Le courrier adressé aux préfets, sous le timbre des quatre ministères concernés, destiné à fixer les priorités des DDPP pour 2012, montre toute la pertinence de l’analyse syndicale, partagée par les personnels : il y a impossibilité à aller au-delà d’une juxtaposition de deux services aux missions distinctes. A cet égard, les deux pistes de « synergies » exposées par les représentants du ministère de l’agriculture et de la DGCCRF sont édifiantes : les interventions conjointes sur la remise directe (comme s’ils n’existait rien de cela avant la Réate) et la gestion de crise (complexifiée au demeurant, comme s’il suffisait de construire des usines à gaz pour améliorer les dispositifs). Le rapprochement opéré est artificiel. La CGT et les personnels font la preuve de sa nuisance.
1 – Les DD(CS)PP ont été créées pour accompagner les réductions d’effectifs tout en masquant, par effet volume, de désengagement de l’Etat de nombre de ses missions. Mais rapidement, à coup de coupes répétées dans les effectifs, nul ne peut plus prétendre masquer quoique ce soit.
Alors, le SGG avance déjà sur de l’interdépartementalité permettant de recourir aux « ressources rares ». Il a demandé un inventaire des besoins, annoncé la mise en place d’une « boite à outils » pour faciliter cette interdépartementalité et sollicité une mission inter-inspections sur ce sujet. Pourtant il n’échappe plus à personne qu’au vu des effectifs dans nombre de départements, chaque agent constitue aujourd’hui une ressource rare.
Parce qu’elle place les missions publiques au centre des organisations administratives, la CGT ne peut que marquer son désaccord profond avec la démarche de priorisation dans les missions dans le but de les faire cadrer avec la pénurie des effectifs.
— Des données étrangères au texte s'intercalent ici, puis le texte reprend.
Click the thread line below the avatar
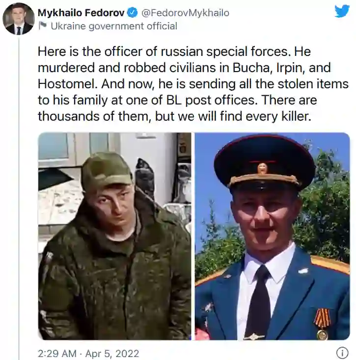This screenshot has width=356, height=360. click(19, 199)
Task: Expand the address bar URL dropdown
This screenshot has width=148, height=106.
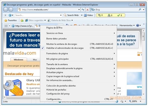Action: (x=79, y=10)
La politique ainsi menée est indigne d’un Etat moderne qui au contraire se doit d’affecter des moyens aux missions, y compris par la mise en place d’une gestion prévisionnelle des effectifs et des compétences.
La CGT revendique l’arrêt immédiat des suppressions d’emplois. Il faut procéder aux recrutements indispensables à l’exercice des missions de service public.
2 – La casse des missions ne relève pas du fantasme.
Que l’on se place du côté des missions DGAL ou de celles de la DGCCRF, c’est la Bérézina à tous les niveaux. Externalisation, abandon faute de personnel, les personnels ne cessent d’alerter sur les dangers que font courir les choix gouvernementaux.
Le contrôle économique régresse dans le même temps que l’Etat renonce à faire sanctionner les infractions aux règlementations. Quand on lit le courrier interministériel adressé aux préfets nous pourrions, à tort, penser le contraire. La directive nationale d’orientation de la DGCCRF est totalement déclinée. Une prouesse quand dans un nombre grandissant de départements il ne reste qu’une petite poignée d’agents affectés à la mise en œuvre des missions de portée économique. Les indicateurs sont inadaptés et mensongers, le saupoudrage est à l’ordre du jour, les personnels en ont conscience.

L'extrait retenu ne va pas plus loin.